» DO THIS: Can you copy the listing below word for word?

» WORKING DATA:
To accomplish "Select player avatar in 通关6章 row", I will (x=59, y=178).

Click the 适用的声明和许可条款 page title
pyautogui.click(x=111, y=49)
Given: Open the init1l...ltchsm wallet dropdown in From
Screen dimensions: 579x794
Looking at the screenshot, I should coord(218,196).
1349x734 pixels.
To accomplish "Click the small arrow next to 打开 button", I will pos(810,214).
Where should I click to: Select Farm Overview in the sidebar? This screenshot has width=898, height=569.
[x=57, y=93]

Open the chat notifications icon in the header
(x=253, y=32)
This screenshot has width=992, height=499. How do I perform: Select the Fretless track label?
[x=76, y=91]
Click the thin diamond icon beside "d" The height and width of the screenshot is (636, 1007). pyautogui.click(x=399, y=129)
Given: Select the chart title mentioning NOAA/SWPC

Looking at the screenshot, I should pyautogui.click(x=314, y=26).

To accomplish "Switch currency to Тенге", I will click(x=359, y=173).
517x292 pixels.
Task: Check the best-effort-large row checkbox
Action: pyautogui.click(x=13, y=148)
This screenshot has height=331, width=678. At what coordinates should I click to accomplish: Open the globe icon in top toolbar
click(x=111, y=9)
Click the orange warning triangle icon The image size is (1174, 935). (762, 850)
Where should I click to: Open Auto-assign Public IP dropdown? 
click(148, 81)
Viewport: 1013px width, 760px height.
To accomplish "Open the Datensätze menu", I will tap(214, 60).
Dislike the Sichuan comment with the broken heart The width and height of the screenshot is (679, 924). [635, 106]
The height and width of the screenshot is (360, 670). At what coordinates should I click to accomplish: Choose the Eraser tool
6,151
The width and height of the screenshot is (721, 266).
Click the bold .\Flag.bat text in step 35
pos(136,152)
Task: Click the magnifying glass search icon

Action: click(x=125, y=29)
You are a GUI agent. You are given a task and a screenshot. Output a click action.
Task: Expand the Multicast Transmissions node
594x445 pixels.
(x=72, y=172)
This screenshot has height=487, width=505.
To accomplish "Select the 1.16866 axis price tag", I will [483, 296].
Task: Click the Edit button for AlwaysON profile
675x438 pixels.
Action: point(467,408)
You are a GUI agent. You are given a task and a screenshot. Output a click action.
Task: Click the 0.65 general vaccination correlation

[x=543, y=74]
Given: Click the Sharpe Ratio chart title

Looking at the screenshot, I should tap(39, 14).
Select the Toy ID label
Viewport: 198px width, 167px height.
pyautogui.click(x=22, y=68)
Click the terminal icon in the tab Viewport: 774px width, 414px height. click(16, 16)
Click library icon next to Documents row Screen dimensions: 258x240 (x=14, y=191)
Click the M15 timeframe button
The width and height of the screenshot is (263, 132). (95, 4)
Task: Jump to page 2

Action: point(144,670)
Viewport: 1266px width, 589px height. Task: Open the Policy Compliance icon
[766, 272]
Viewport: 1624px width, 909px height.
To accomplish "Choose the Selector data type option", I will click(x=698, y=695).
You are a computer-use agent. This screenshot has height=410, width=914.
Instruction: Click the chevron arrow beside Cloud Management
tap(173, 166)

» EXERCISE OUTPUT:
To accomplish "Select player avatar in 通关6章 row", I will (x=59, y=178).

Click the 适用的声明和许可条款 page title
pyautogui.click(x=111, y=49)
Given: Open the init1l...ltchsm wallet dropdown in From
Screen dimensions: 579x794
Looking at the screenshot, I should coord(218,196).
1349x734 pixels.
To accomplish "Click the small arrow next to 打开 button", I will pos(810,214).
Where should I click to: Select Farm Overview in the sidebar? This screenshot has width=898, height=569.
[x=57, y=93]

Open the chat notifications icon in the header
(x=253, y=32)
This screenshot has width=992, height=499. How do I perform: Select the Fretless track label?
[x=76, y=91]
Click the thin diamond icon beside "d" The height and width of the screenshot is (636, 1007). pyautogui.click(x=399, y=129)
Given: Select the chart title mentioning NOAA/SWPC

Looking at the screenshot, I should pyautogui.click(x=314, y=26).

To accomplish "Switch currency to Тенге", I will click(x=359, y=173).
517x292 pixels.
Task: Check the best-effort-large row checkbox
Action: pyautogui.click(x=13, y=148)
This screenshot has height=331, width=678. At what coordinates should I click to accomplish: Open the globe icon in top toolbar
click(x=111, y=9)
Click the orange warning triangle icon The image size is (1174, 935). (762, 850)
Where should I click to: Open Auto-assign Public IP dropdown? 
click(148, 81)
Viewport: 1013px width, 760px height.
To accomplish "Open the Datensätze menu", I will tap(214, 60).
Dislike the Sichuan comment with the broken heart The width and height of the screenshot is (679, 924). [635, 106]
The height and width of the screenshot is (360, 670). At what coordinates should I click to accomplish: Choose the Eraser tool
6,151
The width and height of the screenshot is (721, 266).
Click the bold .\Flag.bat text in step 35
pos(136,152)
Task: Click the magnifying glass search icon

Action: click(x=125, y=29)
You are a GUI agent. You are given a task and a screenshot. Output a click action.
Task: Expand the Multicast Transmissions node
594x445 pixels.
(x=72, y=172)
This screenshot has height=487, width=505.
To accomplish "Select the 1.16866 axis price tag", I will [483, 296].
Task: Click the Edit button for AlwaysON profile
675x438 pixels.
Action: point(467,408)
You are a GUI agent. You are given a task and a screenshot. Output a click action.
Task: Click the 0.65 general vaccination correlation

[x=543, y=74]
Given: Click the Sharpe Ratio chart title

Looking at the screenshot, I should tap(39, 14).
Select the Toy ID label
Viewport: 198px width, 167px height.
pyautogui.click(x=22, y=68)
Click the terminal icon in the tab Viewport: 774px width, 414px height. click(16, 16)
Click library icon next to Documents row Screen dimensions: 258x240 (x=14, y=191)
Click the M15 timeframe button
The width and height of the screenshot is (263, 132). (95, 4)
Task: Jump to page 2

Action: point(144,670)
Viewport: 1266px width, 589px height. Task: Open the Policy Compliance icon
[766, 272]
Viewport: 1624px width, 909px height.
To accomplish "Choose the Selector data type option", I will click(x=698, y=695).
You are a computer-use agent. This screenshot has height=410, width=914.
Instruction: Click the chevron arrow beside Cloud Management
tap(173, 166)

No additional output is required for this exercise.